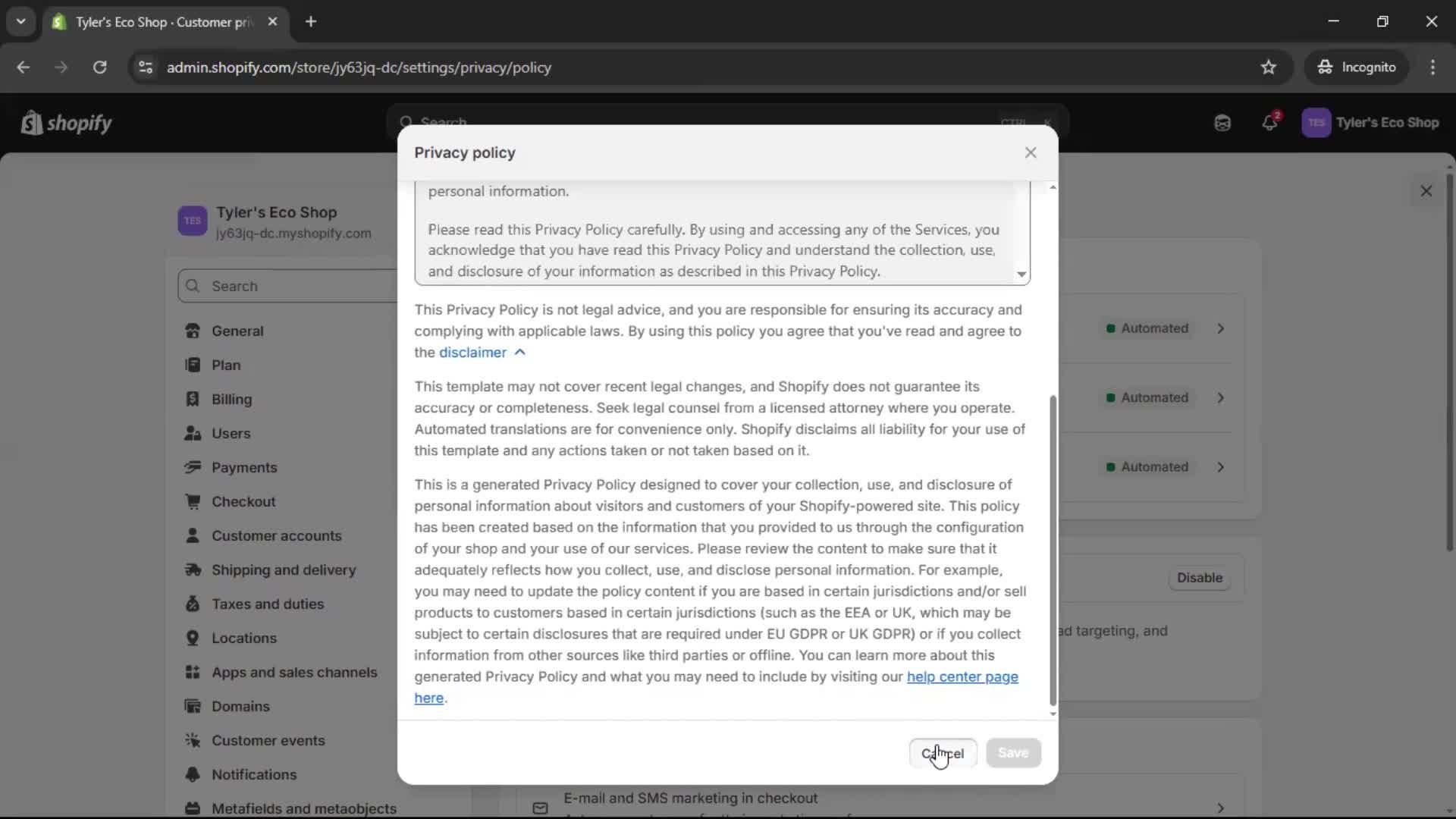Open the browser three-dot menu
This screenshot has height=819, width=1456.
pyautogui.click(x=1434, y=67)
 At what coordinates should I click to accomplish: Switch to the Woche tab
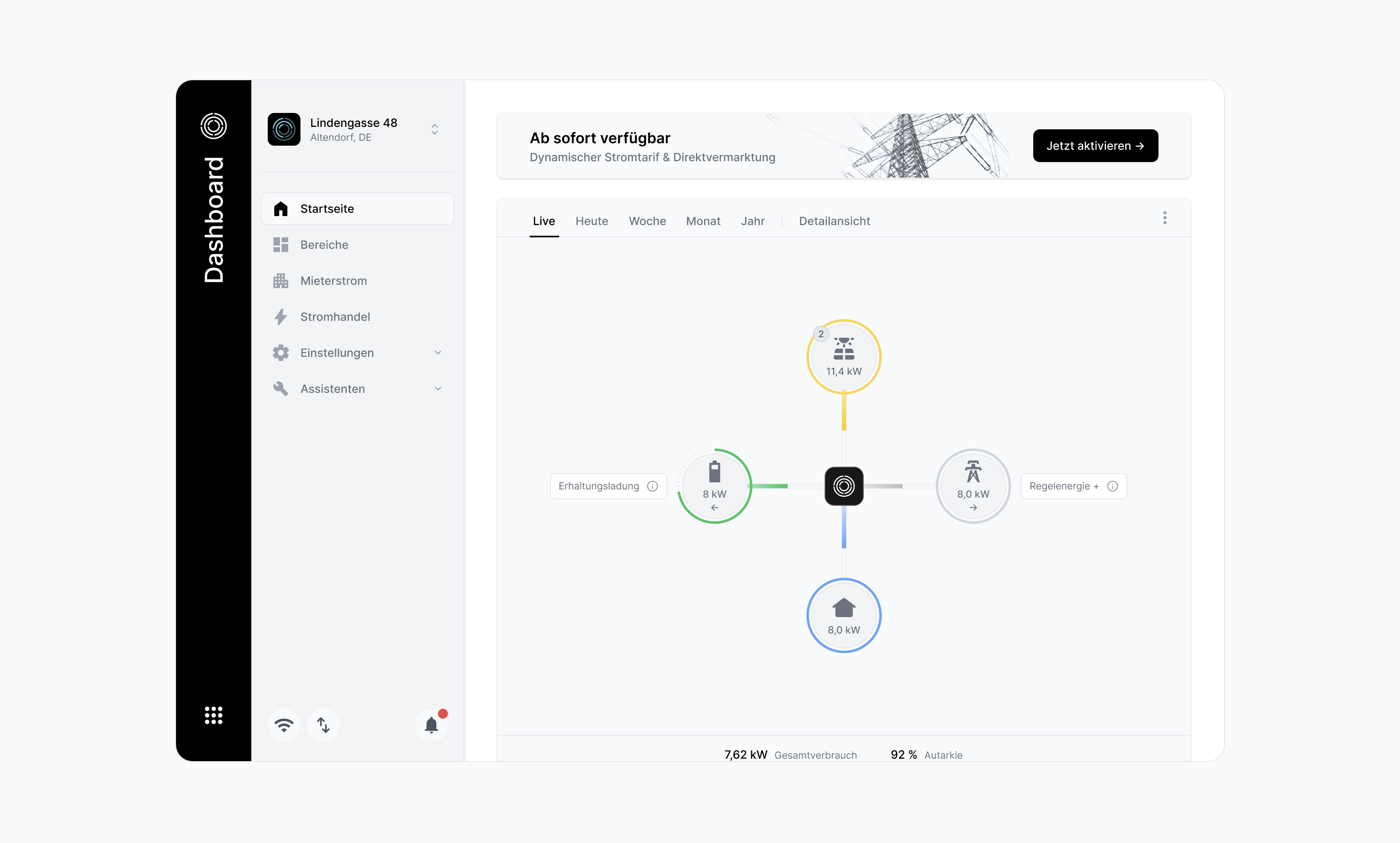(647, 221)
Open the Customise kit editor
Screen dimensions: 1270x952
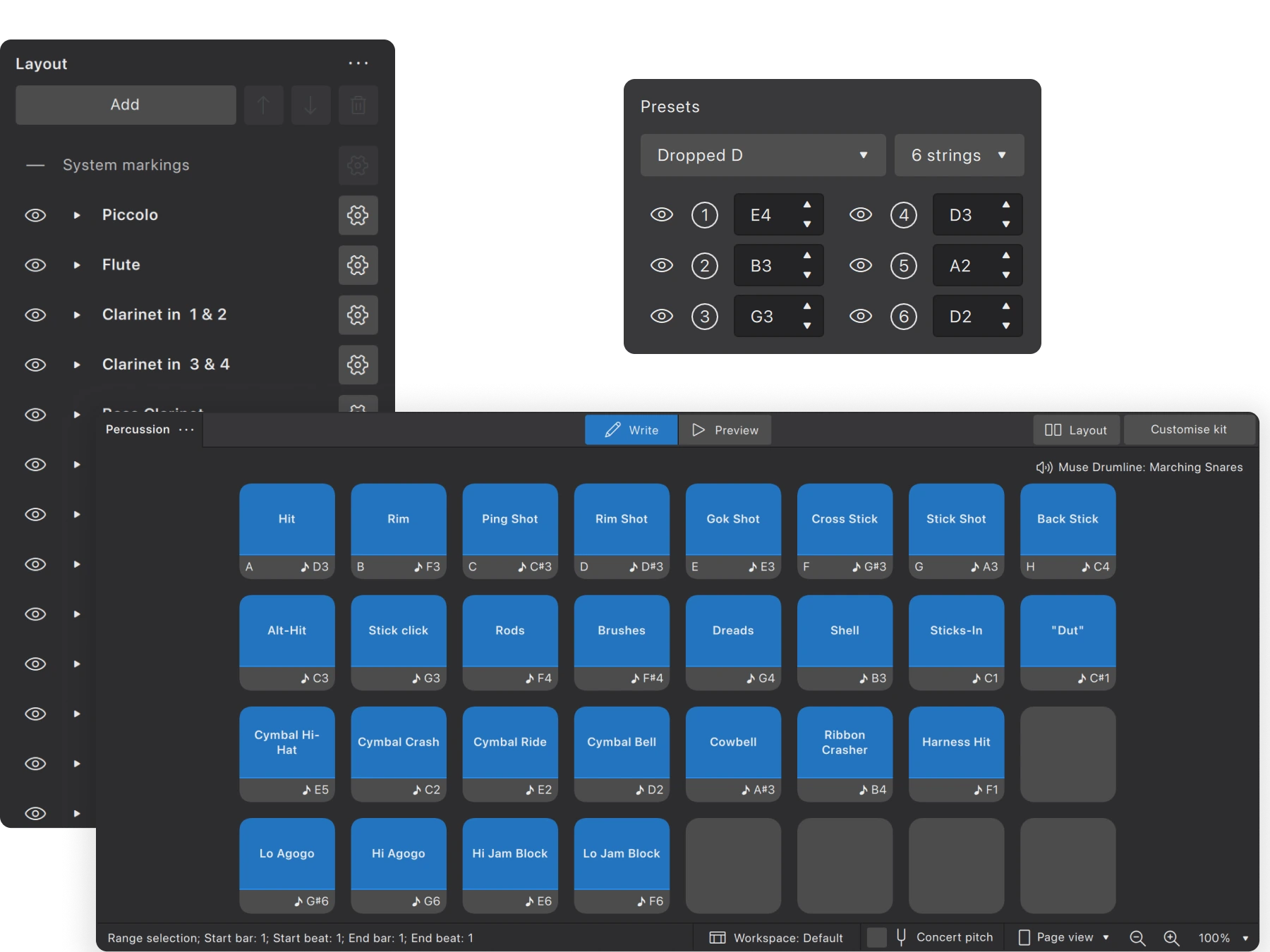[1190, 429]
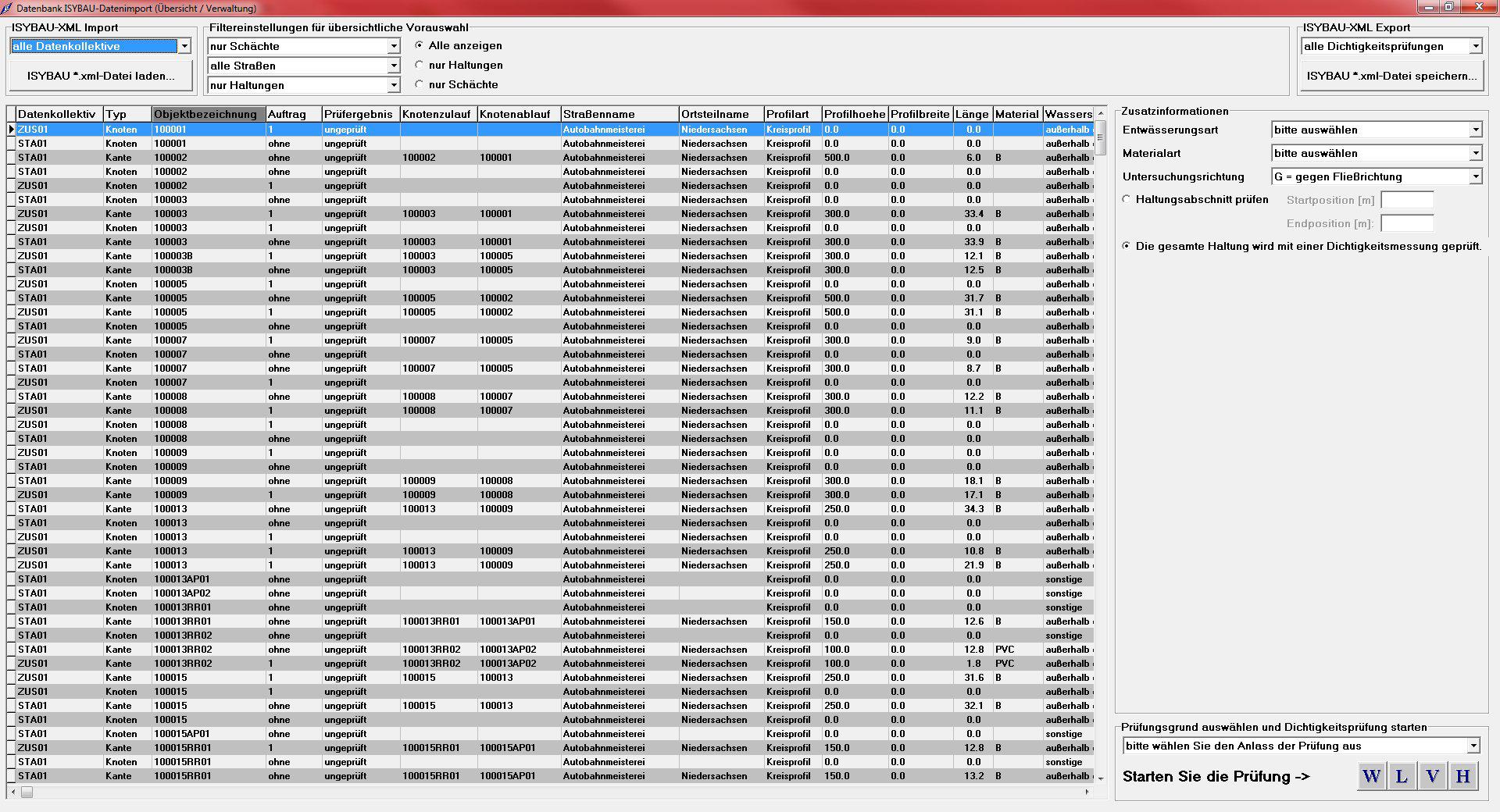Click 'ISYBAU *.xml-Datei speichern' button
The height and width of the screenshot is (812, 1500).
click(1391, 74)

══════════════════════════════

#### [EXERCISE GOAL]
Your reply should consist only of the lines running from the line with "Open the Customise kit editor" to the end of the entries, both included, copied exactly and without any pictures.

#### [EXERCISE RESULT]
Open the Customise kit editor
Screen dimensions: 1270x952
[1190, 429]
Click 'ISYBAU *.xml-Datei speichern' button
The height and width of the screenshot is (812, 1500).
click(1391, 74)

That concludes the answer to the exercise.